Just watch, I bet the kid goes into theater! LOL!

Wednesday, December 06, 2006

Lollipop

As I was putting S, the 3 year old, to bed tonight, we talked about Santa. We sang "Santa Claus is Coming to Town" and I asked her what she wanted Santa to bring her. She told me she wanted a new big girl bed. I explained that I didn't think he'd be doing that since she got a big girl bed for her birthday this summer. Then she told me that she really wanted a crib and that she really wanted to sleep in her crib and not her big girl bed. So I dutifully explained to her that she was a big girl and had outgrown her crib and that is why she's in a big girl bed.

"You're a big girl," I said.

"No I'm not," she replied, "I'm a lollipop."

Tuesday, December 05, 2006

More proof

Now the heater for the upstairs isn't working, and hasn't been all day. And, best of all, the repair company can't be out here until tomorrow morning...

Monday, December 04, 2006

Cosmic karma

I'm sure I deserved it. The final night of FIL's and grandMIL's visit, our plumbing backed up. At 11pm DH and I discovered sh!t, water, and toilet paper floating in our shower pan. Four hours of furious plunging and two bottles of Drano later, we cried uncle and awaited the morning's arrival so we could get a plumber to snake the lines.

Then over the weekend B, the eldest, called to us to come upstairs. She wanted us to know that the younger two were playing in the toilet and drinking the water. DH had gone to see what B wanted, and put the little ones in time out for playing in the toilet. He told me that S said she had peed in the toilet, but he thought that she had flushed before they started playing in it. Of course that makes it only slightly less repulsive.

Fast forward to this afternoon while B was on the phone with my parents. I heard the little ones playing in S's room, and I went to investigate. I discovered S next to the toilet after having peed in it, while A had his fingers in his mouth, and a water stained shirt. I had just caught him red handed playing in the toilet. After washing off his hands and face, he got a time out. And I thanked God that S had decided to wait to poop, which she did while I washed her brother's hands.

I don't know how to make the toilet less attractive as a playground. Any advice for that would be greatly appreciated.

Meanwhile, I'm not quite sure what I did to deserve this sh!t, but clearly I earned it.

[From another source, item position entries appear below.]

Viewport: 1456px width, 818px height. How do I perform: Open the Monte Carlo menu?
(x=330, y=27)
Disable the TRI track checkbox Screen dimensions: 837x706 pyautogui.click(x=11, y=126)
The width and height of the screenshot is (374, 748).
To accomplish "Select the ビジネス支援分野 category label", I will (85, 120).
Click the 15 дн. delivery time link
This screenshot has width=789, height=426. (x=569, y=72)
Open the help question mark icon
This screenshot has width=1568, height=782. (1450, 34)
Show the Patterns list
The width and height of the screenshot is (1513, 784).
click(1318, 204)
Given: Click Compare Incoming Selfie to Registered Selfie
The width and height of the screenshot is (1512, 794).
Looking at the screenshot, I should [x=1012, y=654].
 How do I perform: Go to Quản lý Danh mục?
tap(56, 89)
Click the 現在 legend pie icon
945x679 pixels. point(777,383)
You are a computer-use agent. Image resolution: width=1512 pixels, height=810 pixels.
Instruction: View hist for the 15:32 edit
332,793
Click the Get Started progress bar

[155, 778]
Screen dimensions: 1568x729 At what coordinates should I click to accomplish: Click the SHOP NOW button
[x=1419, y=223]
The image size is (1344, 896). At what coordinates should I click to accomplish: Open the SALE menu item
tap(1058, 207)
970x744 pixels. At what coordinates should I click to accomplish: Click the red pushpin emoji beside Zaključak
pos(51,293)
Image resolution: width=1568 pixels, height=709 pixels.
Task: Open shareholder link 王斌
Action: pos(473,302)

Saturday, December 02, 2006

It's been a long time

since I moved from Brooklyn to the suburbs. Almost 30 years, in fact. I'm certain I was living there when I last heard about this crime, although I think it was portrayed in "National Lampoon's Vacation".

This morning the phone rang at 8:30 and I figured it might be one of our east coast relatives calling. Nope, it was one of the guys who works for DH. I passed the phone to DH and listened to his half of the call:

"What?! Oh my God!"
"I'm not sure, but I think...I'm pretty sure insurance will cover it."

I imagined that the guy had been in a car accident. When DH hung up I asked him what had happened.

Imagine my surprise when he said that "John" just found his car on blocks. And I thought back to the last time I had heard of anyone having their tires stolen. DH then told me that at John's apartment complex his car and the car two spots over had both been put up on blocks. Since both were relatively new cars, it seems clear that someone had been casing the lot.

When was the last time you heard of this crime?!